Although the Canberra press gallery dubbed him `Deadly Dudley’, his career prospered in the 1960s. He chaired the committee which produced the government style manual and in February 1967 Harold Holt appointed him government whip. Involved in the speculation about Holt’s faltering leadership, Erwin actively supported (Sir) John Gorton’s successful campaign to become prime minister after Holt disappeared in the surf at Portsea in December. Gorton rewarded Erwin by appointing him minister for air and leader of the House on 13 February 1969, but dismissed him after the October election, claiming he was `hopeless’. Erwin’s late-night explanation of his banishment, delivered on the telephone to a journalist, entered political folklore: referring to Gorton’s 23-year-old principal private secretary, he said `it wiggles, it’s shapely, and its name is Ainsley Gotto’.
After divorcing his wife in 1957 on the grounds of desertion, Erwin married with Methodist forms Virginia Joan Burrows, née Eagan, an American divorcee, on 9 June 1962 at Fishkill, New York State, United States of America. Following another divorce, and having retired to Canberra, at the registrar’s office there, he married Gwendolyne (`Gwenda’) Phyllis Potter, née Pennant, a 38-year-old trained nurse and a divorcee, on 22 June 1977.
A strong supporter of small business, Erwin was the foundation president of the Australian Association of Independent Businesses Ltd. Living intermittently at Caloundra, Queensland, he managed a block of units with Gwenda. In 1979 he stood, unsuccessfully, as an Independent for the Australian Capital Territory House of Assembly, after originally being placed fourth on the Liberal Party ticket. Suffering for years from heart problems, he died of a cerebrovascular accident on 29 October 1984 in Canberra and was cremated.
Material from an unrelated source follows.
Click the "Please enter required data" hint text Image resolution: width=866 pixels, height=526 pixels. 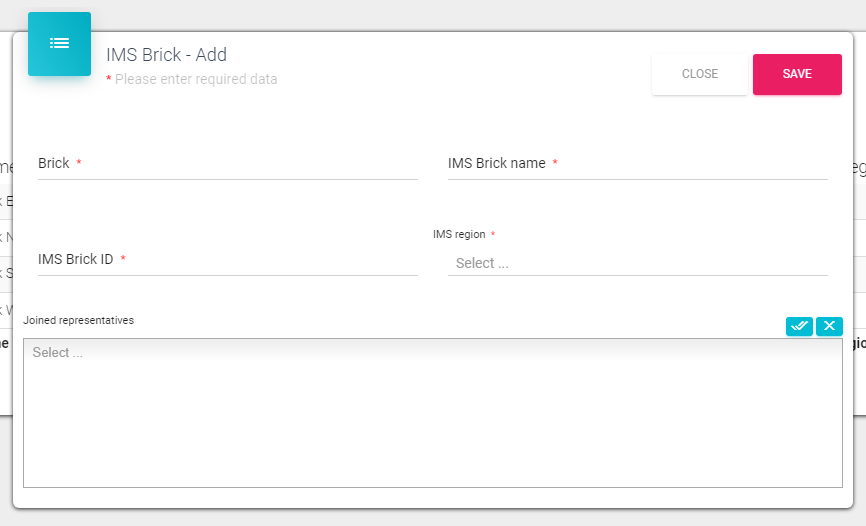point(195,79)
He was survived by his wife, their son and his stepson, and by the daughter of his first marriage; the son of his first marriage predeceased him.
I. R. Hancock, 'Erwin, George Dudley (1917–1984)', Australian Dictionary of Biography, National Centre of Biography, Australian National University, http://adb.anu.edu.au/biography/erwin-george-dudley-12464/text22417, published in hardcopy 2007, accessed online 25 October 2014.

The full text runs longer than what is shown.